Task to carry out ::
The records are to be copied from the line that contains "Image resolution: width=616" through their last line, word for word, with every picture left out.

Input data ::

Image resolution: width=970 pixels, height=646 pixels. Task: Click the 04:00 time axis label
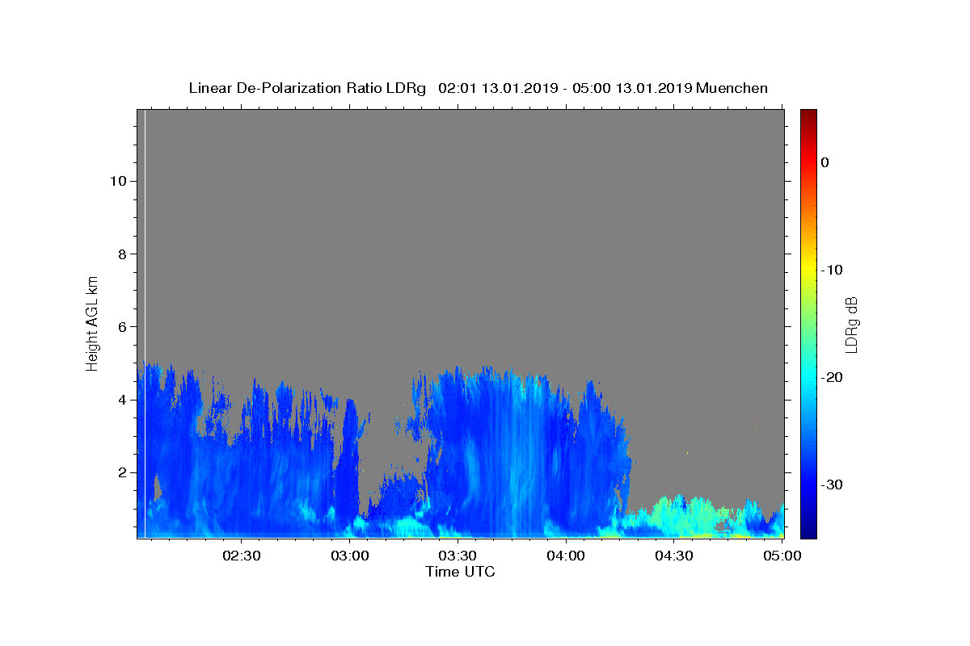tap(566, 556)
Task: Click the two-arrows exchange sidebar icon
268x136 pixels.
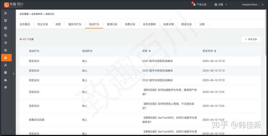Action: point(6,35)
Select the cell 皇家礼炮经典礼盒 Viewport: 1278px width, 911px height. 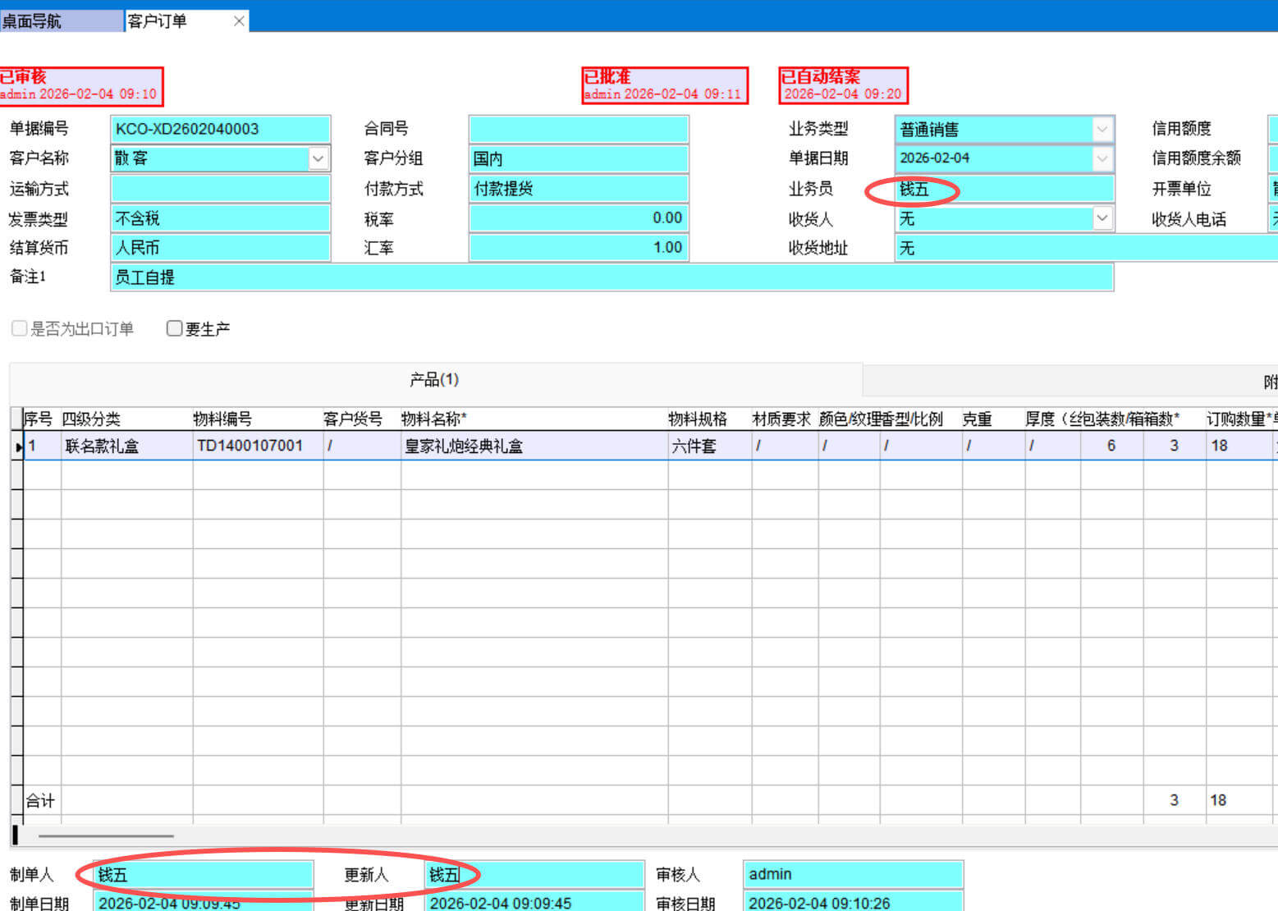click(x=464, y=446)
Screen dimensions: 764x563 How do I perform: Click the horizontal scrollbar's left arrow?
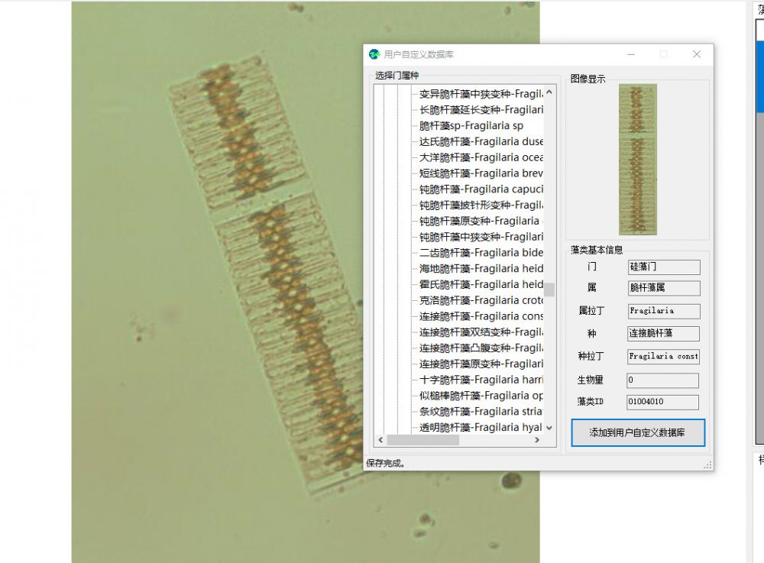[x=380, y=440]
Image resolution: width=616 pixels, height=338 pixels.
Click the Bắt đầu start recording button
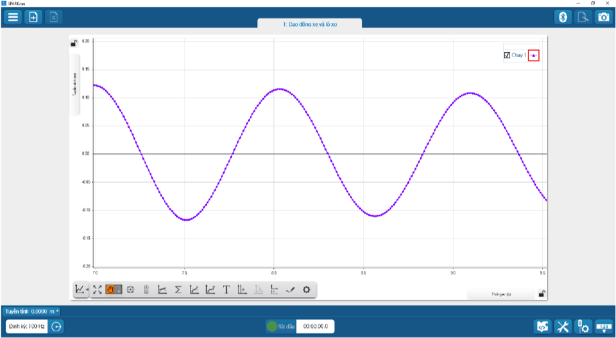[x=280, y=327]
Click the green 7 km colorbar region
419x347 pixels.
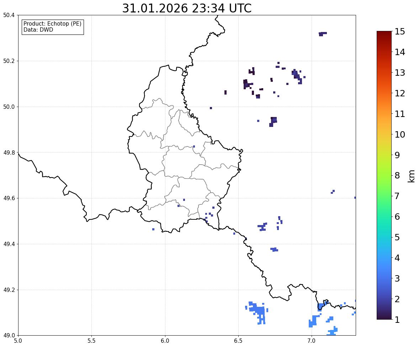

Answer to this task ::
Image resolution: width=616 pixels, height=338 pixels.
Click the Bắt đầu start recording button
[x=280, y=327]
Click the green 7 km colorbar region
419x347 pixels.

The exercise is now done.